● ACTIVITY
In the entries below, find the lines that include "badge" and give their number as the whole reply.

::::

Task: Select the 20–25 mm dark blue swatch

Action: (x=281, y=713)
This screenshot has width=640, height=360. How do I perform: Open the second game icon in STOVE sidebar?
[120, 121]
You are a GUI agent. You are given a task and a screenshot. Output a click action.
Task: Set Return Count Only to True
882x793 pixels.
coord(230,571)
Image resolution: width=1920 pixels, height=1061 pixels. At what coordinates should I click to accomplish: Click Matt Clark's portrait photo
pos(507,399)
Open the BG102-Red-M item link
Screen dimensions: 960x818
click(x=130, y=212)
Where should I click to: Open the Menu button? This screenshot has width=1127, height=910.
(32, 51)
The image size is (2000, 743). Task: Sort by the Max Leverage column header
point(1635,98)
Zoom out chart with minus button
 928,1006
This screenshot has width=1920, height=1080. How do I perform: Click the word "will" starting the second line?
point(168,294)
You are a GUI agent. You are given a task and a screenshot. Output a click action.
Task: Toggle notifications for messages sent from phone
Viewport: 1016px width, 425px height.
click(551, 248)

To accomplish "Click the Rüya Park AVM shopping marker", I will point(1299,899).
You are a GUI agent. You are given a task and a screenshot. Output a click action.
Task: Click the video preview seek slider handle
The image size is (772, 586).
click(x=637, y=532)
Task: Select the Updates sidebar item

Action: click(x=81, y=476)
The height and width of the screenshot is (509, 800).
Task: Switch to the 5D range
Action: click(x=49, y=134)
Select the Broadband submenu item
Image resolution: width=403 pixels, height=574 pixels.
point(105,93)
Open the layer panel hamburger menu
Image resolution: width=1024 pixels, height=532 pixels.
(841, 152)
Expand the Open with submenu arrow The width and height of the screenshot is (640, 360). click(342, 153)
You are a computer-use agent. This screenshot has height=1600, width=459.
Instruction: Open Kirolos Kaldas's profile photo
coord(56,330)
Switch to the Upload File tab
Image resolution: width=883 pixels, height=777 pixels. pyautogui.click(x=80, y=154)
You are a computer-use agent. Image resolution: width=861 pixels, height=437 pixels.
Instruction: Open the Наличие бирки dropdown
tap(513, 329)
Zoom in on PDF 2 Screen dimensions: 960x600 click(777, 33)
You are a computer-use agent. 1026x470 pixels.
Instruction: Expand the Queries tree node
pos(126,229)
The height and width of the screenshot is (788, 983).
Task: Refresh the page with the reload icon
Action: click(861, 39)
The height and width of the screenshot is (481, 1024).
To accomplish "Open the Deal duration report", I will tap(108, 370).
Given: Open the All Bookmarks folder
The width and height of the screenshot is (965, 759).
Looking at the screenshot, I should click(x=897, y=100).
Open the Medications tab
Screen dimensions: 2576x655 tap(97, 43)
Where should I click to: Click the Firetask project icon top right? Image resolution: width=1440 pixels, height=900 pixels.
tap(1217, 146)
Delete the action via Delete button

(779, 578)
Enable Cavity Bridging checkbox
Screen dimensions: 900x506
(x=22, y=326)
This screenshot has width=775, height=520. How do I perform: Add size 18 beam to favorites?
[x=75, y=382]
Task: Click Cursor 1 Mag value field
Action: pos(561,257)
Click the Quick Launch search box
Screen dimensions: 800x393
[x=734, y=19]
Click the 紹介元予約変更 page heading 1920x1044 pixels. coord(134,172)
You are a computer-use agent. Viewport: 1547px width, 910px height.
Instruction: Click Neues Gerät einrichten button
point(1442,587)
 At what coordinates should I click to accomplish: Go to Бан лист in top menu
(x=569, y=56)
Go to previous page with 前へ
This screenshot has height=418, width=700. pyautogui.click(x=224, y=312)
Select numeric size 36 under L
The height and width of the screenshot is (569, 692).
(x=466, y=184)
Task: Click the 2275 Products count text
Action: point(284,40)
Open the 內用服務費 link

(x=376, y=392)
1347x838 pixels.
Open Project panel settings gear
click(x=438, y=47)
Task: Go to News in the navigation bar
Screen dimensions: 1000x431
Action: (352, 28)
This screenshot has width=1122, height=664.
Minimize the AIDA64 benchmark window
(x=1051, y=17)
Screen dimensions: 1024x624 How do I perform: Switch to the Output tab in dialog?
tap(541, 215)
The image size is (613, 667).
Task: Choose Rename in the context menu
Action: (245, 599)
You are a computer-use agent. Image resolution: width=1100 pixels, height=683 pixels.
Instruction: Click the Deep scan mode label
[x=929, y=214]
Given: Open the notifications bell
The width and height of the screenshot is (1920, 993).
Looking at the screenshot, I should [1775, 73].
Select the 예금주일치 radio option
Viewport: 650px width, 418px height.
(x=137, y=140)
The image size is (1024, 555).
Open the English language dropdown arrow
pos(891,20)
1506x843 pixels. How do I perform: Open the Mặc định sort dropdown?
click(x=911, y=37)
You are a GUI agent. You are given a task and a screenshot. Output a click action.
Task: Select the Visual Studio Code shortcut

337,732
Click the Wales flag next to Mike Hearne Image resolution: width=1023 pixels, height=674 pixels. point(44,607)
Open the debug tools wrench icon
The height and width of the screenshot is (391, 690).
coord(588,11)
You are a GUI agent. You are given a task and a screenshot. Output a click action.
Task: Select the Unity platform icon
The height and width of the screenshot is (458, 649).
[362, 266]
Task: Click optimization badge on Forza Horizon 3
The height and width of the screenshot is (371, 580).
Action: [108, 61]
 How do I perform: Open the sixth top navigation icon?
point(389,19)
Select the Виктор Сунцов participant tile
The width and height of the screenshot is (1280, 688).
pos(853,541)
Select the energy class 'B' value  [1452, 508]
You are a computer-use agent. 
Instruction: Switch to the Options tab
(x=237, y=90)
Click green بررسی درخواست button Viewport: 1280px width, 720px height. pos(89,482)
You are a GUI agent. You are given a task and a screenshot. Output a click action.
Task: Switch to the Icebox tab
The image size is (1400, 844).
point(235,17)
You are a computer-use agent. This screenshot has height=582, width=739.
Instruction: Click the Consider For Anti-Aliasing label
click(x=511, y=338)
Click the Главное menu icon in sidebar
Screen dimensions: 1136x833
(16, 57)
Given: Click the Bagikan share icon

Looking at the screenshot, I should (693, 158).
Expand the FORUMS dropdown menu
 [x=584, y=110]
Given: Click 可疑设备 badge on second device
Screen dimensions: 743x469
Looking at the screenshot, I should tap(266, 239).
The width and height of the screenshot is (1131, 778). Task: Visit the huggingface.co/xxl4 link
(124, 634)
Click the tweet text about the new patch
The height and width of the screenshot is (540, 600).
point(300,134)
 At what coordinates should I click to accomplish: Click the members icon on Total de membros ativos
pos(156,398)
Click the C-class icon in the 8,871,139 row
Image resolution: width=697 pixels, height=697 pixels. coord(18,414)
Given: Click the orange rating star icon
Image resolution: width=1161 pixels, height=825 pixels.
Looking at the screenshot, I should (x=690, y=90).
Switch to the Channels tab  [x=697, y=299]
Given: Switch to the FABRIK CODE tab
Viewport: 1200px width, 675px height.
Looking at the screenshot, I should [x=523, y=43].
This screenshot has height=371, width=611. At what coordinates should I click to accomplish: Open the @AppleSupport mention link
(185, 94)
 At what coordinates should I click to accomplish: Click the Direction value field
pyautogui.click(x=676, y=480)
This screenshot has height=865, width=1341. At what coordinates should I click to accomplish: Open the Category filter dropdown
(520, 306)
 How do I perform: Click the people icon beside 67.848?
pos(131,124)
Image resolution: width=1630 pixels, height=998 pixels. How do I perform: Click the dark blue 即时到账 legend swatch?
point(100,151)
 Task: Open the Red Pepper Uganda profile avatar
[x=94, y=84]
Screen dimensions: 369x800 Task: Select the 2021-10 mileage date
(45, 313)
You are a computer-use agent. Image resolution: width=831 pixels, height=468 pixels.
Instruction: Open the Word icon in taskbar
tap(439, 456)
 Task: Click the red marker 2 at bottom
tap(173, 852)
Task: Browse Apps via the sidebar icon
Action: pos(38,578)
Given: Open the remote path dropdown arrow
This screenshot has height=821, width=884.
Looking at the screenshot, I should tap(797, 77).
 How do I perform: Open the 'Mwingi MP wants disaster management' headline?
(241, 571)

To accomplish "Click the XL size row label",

::::

● SOLVED PROBLEM
2